Source data -
▶

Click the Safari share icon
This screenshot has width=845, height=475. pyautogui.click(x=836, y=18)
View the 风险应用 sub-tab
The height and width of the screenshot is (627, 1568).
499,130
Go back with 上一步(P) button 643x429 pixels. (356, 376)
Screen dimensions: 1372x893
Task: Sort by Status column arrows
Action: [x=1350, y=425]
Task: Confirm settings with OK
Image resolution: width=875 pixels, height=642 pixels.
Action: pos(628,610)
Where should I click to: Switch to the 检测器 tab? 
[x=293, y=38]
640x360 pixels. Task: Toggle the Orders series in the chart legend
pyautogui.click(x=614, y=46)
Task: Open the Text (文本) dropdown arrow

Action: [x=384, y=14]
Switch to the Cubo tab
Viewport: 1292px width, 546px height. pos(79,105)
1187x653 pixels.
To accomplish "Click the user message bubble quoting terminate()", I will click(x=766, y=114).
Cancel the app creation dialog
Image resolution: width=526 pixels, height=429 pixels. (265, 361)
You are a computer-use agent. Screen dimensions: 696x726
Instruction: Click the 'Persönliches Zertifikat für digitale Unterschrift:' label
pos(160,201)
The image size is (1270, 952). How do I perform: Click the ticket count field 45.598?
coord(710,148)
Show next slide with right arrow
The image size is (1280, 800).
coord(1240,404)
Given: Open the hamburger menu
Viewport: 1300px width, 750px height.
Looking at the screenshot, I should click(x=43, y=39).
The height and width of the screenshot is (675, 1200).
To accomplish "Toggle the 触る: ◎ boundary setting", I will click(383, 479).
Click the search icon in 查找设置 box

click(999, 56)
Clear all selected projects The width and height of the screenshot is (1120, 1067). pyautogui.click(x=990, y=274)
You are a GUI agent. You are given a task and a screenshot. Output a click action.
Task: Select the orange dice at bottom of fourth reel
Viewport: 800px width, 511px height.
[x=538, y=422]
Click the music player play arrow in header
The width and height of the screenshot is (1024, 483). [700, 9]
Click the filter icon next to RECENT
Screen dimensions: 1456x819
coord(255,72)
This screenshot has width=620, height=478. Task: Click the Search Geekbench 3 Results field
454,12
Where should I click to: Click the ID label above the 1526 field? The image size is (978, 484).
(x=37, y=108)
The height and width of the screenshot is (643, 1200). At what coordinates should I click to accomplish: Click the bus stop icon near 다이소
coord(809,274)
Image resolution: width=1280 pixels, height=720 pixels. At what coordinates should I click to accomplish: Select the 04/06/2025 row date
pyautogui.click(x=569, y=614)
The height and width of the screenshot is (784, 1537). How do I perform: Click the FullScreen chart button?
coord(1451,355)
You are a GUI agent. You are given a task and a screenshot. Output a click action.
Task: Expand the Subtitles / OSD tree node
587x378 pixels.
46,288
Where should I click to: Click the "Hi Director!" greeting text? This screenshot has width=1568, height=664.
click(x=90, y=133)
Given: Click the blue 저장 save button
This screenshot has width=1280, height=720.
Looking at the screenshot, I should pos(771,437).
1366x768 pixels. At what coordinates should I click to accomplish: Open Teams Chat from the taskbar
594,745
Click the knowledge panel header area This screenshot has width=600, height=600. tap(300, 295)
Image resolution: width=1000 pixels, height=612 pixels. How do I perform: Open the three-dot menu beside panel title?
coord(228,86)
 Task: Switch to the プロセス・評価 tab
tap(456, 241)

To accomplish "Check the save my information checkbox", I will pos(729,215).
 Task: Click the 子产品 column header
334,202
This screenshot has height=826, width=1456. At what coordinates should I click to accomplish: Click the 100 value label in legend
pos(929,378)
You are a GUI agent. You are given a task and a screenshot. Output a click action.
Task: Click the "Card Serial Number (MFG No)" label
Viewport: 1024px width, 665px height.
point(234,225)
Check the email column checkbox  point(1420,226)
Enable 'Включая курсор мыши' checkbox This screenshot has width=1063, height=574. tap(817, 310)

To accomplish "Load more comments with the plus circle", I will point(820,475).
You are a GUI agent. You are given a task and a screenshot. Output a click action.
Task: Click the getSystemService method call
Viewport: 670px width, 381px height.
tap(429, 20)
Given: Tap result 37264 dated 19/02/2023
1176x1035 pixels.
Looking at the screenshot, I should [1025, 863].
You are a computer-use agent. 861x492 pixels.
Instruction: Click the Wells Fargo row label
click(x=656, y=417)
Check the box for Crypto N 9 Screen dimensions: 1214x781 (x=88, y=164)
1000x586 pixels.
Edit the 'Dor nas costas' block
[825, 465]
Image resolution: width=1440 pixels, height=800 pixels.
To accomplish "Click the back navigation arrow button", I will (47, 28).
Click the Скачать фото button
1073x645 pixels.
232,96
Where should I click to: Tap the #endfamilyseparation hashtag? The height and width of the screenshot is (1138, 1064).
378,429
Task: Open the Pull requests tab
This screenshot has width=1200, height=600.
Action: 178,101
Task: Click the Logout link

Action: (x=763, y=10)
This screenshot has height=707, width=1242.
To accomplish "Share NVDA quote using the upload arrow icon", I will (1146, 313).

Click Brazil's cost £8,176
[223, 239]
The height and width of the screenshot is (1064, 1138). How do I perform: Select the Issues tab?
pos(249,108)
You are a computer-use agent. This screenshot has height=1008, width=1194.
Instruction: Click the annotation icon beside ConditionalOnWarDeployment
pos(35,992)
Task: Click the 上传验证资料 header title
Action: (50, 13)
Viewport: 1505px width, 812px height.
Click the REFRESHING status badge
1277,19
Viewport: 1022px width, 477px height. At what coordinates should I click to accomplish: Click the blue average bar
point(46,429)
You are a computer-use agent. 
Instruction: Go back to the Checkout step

◀

Problem statement - Output the full listing exactly as given.

Response to this task -
Click the Safari share icon
This screenshot has width=845, height=475. pyautogui.click(x=836, y=18)
View the 风险应用 sub-tab
The height and width of the screenshot is (627, 1568).
499,130
Go back with 上一步(P) button 643x429 pixels. (356, 376)
Screen dimensions: 1372x893
Task: Sort by Status column arrows
Action: [x=1350, y=425]
Task: Confirm settings with OK
Image resolution: width=875 pixels, height=642 pixels.
Action: pos(628,610)
Where should I click to: Switch to the 检测器 tab? 
[x=293, y=38]
640x360 pixels. Task: Toggle the Orders series in the chart legend
pyautogui.click(x=614, y=46)
Task: Open the Text (文本) dropdown arrow

Action: [x=384, y=14]
Switch to the Cubo tab
Viewport: 1292px width, 546px height. pos(79,105)
1187x653 pixels.
To accomplish "Click the user message bubble quoting terminate()", I will click(x=766, y=114).
Cancel the app creation dialog
Image resolution: width=526 pixels, height=429 pixels. (265, 361)
You are a computer-use agent. Screen dimensions: 696x726
Instruction: Click the 'Persönliches Zertifikat für digitale Unterschrift:' label
pos(160,201)
The image size is (1270, 952). How do I perform: Click the ticket count field 45.598?
coord(710,148)
Show next slide with right arrow
The image size is (1280, 800).
coord(1240,404)
Given: Open the hamburger menu
Viewport: 1300px width, 750px height.
Looking at the screenshot, I should click(x=43, y=39).
The height and width of the screenshot is (675, 1200).
To accomplish "Toggle the 触る: ◎ boundary setting", I will click(383, 479).
Click the search icon in 查找设置 box

click(999, 56)
Clear all selected projects The width and height of the screenshot is (1120, 1067). pyautogui.click(x=990, y=274)
You are a GUI agent. You are given a task and a screenshot. Output a click action.
Task: Select the orange dice at bottom of fourth reel
Viewport: 800px width, 511px height.
[x=538, y=422]
Click the music player play arrow in header
The width and height of the screenshot is (1024, 483). [700, 9]
Click the filter icon next to RECENT
Screen dimensions: 1456x819
coord(255,72)
This screenshot has width=620, height=478. Task: Click the Search Geekbench 3 Results field
454,12
Where should I click to: Click the ID label above the 1526 field? The image size is (978, 484).
(x=37, y=108)
The height and width of the screenshot is (643, 1200). At what coordinates should I click to accomplish: Click the bus stop icon near 다이소
coord(809,274)
Image resolution: width=1280 pixels, height=720 pixels. At what coordinates should I click to accomplish: Select the 04/06/2025 row date
pyautogui.click(x=569, y=614)
The height and width of the screenshot is (784, 1537). How do I perform: Click the FullScreen chart button?
coord(1451,355)
You are a GUI agent. You are given a task and a screenshot. Output a click action.
Task: Expand the Subtitles / OSD tree node
587x378 pixels.
46,288
Where should I click to: Click the "Hi Director!" greeting text? This screenshot has width=1568, height=664.
click(x=90, y=133)
Given: Click the blue 저장 save button
This screenshot has width=1280, height=720.
Looking at the screenshot, I should pos(771,437).
1366x768 pixels. At what coordinates should I click to accomplish: Open Teams Chat from the taskbar
594,745
Click the knowledge panel header area This screenshot has width=600, height=600. tap(300, 295)
Image resolution: width=1000 pixels, height=612 pixels. How do I perform: Open the three-dot menu beside panel title?
coord(228,86)
 Task: Switch to the プロセス・評価 tab
tap(456, 241)

To accomplish "Check the save my information checkbox", I will pos(729,215).
 Task: Click the 子产品 column header
334,202
This screenshot has height=826, width=1456. At what coordinates should I click to accomplish: Click the 100 value label in legend
pos(929,378)
You are a GUI agent. You are given a task and a screenshot. Output a click action.
Task: Click the "Card Serial Number (MFG No)" label
Viewport: 1024px width, 665px height.
point(234,225)
Check the email column checkbox  point(1420,226)
Enable 'Включая курсор мыши' checkbox This screenshot has width=1063, height=574. tap(817, 310)

To accomplish "Load more comments with the plus circle", I will point(820,475).
You are a GUI agent. You are given a task and a screenshot. Output a click action.
Task: Click the getSystemService method call
Viewport: 670px width, 381px height.
tap(429, 20)
Given: Tap result 37264 dated 19/02/2023
1176x1035 pixels.
Looking at the screenshot, I should [1025, 863].
You are a computer-use agent. 861x492 pixels.
Instruction: Click the Wells Fargo row label
click(x=656, y=417)
Check the box for Crypto N 9 Screen dimensions: 1214x781 (x=88, y=164)
1000x586 pixels.
Edit the 'Dor nas costas' block
[825, 465]
Image resolution: width=1440 pixels, height=800 pixels.
To accomplish "Click the back navigation arrow button", I will (47, 28).
Click the Скачать фото button
1073x645 pixels.
232,96
Where should I click to: Tap the #endfamilyseparation hashtag? The height and width of the screenshot is (1138, 1064).
378,429
Task: Open the Pull requests tab
This screenshot has width=1200, height=600.
Action: 178,101
Task: Click the Logout link

Action: (x=763, y=10)
This screenshot has height=707, width=1242.
To accomplish "Share NVDA quote using the upload arrow icon", I will (1146, 313).

Click Brazil's cost £8,176
[223, 239]
The height and width of the screenshot is (1064, 1138). How do I perform: Select the Issues tab?
pos(249,108)
You are a computer-use agent. This screenshot has height=1008, width=1194.
Instruction: Click the annotation icon beside ConditionalOnWarDeployment
pos(35,992)
Task: Click the 上传验证资料 header title
Action: (50, 13)
Viewport: 1505px width, 812px height.
Click the REFRESHING status badge
1277,19
Viewport: 1022px width, 477px height. At what coordinates should I click to accomplish: Click the blue average bar
point(46,429)
You are a computer-use agent. 
Instruction: Go back to the Checkout step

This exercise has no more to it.